Whether composting food waste or buying less plastic, there are numerous ways we can all make more sustainable choices in our everyday lives. Recently, the Conservancy has embraced the idea of sustainability in unique and useful form – agroforestry at Wizard Ranch Nature Preserve.
What Is Agroforestry?
Agroforestry is a land management technique that can be used to enhance habitat quality while at the same time producing raw materials and other benefits like food, lumber, or carbon sequestration. Agroforestry is a tried-and-true land management system. In fact, as Brandon Tennis, Senior Vice President of Stewardship, explains, “This active form of land management was utilized by Indigenous cultures well before European settlers brought their own forms of agroforestry to the region.”
“Applying sustainable and habitat-driven agroforestry practices honors the history of our landscape and reconnects us through stewardship to our natural lands at the opportunity of enhancing ecosystem function and habitat quality,” Tennis adds.

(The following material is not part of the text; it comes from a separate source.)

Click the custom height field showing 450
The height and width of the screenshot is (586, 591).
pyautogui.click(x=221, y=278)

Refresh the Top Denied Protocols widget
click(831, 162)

The Conservancy has used agroforestry before when it was appropriate in land management plans. At Wizard Ranch, the Conservancy will utilize several types of agroforestry land management techniques such as coppicing, live stakes, and forest gardens.

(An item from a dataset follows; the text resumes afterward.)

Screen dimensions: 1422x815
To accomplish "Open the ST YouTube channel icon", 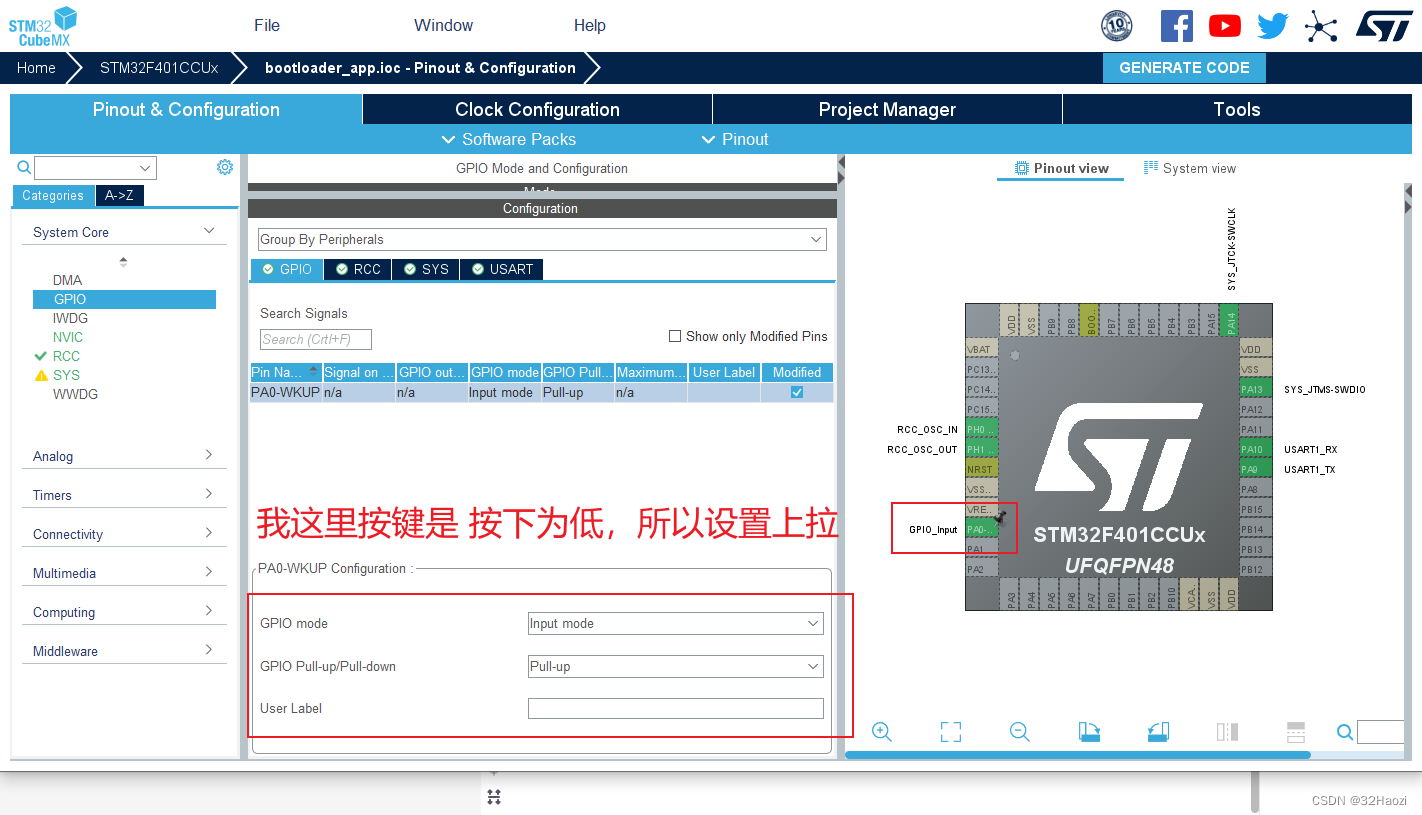I will [1224, 26].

When considering agroforestry practices, the Conservancy’s primary goal is always to improve habitat and ecosystem quality. Many times, there is a secondary benefit, such as a supply of wood for projects when certain species of trees like black locust are coppiced to regenerate growth and create a more open understory.
How Do We Use Agroforestry?
While we try to minimize the need for built infrastructure when we design access to our nature preserves, it is often necessary to construct things like directional signs, map kiosks, fences, benches, and footbridges – and we have been searching for a way to do this more sustainably. This is where the secondary benefits of our agroforestry projects come into play.
The Conservancy has for a while now been using fallen trees on our preserves as nearby erosion control or stormwater management tools. We have also more recently been using black locust trees coppiced on our own preserves for posts, sign frames, and bollards. But our stewardship team was looking for a way to go even further, and in early 2022, we began to consider the potential usefulness of owning a portable mill. A mill would create even more options beyond signposts for how some larger fallen trees or trees harvested through our agroforestry projects could be sustainably reused on our properties.
In September, we were able to find and purchase an affordable and suitable basic mill at a local auction. The mill was reassembled at Wizard Ranch, and staff was taught how to use it. The first load of lumber we milled was from a restoration project on Wizard Ranch, where black locust trees were removed from deteriorated hedges to combine small meadows into large meadows that are best for ground bird habitat. The resulting black locust lumber, which is highly rot-resistant, will be used to construct footbridges over streams along the new trail system being built at Wizard Ranch. Any leftover wood will be stored to use for future repair or replacement projects.
What Are the Sustainability Wins?
The sustainability wins that come from milling our own lumber are clear in the additional wildlife and habitat benefits of agroforestry. The amount of carbon produced when procuring lumber from other sources is high; there are emissions related to driving to the site to cut the trees, transporting the trees to the mill, sending the lumber to the warehouse and then the store, driving to the store to buy the lumber, and then driving the lumber back to the project site. Milling the lumber derived from agroforestry practices on our own sites cuts out both the carbon emissions and costs associated with procuring lumber elsewhere. As Eric Roper, Forester for the Conservancy, explains, “Not only are we saving the cost of purchasing the lumber, but the carbon footprint of each piece of lumber is reduced significantly as it is not being transported multiple times before being used.”
Another sustainability benefit is the quality of the lumber being milled from our properties versus the quality of commercially produced pressure-treated lumber. Often pressure-treated lumber contains potentially harmful chemicals such as copper, arsenic, and chromium. Using our own higher-quality lumber reduces the quantity of these harsh chemicals being introduced into the nature preserves.
And last but not least is the financial sustainability achieved from milling our own lumber. Decreasing the amount of commercial lumber we need to purchase for access and maintenance projects could eventually provide us with considerable cost savings. Contributing to perpetual financial sustainability of visitor infrastructure projects that rely on resources from the preserved land itself for both building and repair materials for projects that benefit the ecosystems in our preserves and public access to those preserved lands is sustainability at its finest.
Creating disturbance through the coppicing or removal of some trees is a natural and important part of land management and habitat and ecological restoration – especially as natural disturbance through wildland fires has been limited in our area for many years. And while collecting raw materials through agroforestry is secondary to the ecological benefits, the Conservancy, with the addition of this mill, has found a way to take sustainability one step further. As Steve Mohr, Senior Preserves Manager for the Conservancy, put it, “The end result of a workable mill on a Lancaster Conservancy preserve will be a highly efficient, 100% sustainable way to provide necessary building materials for use on our preserves.”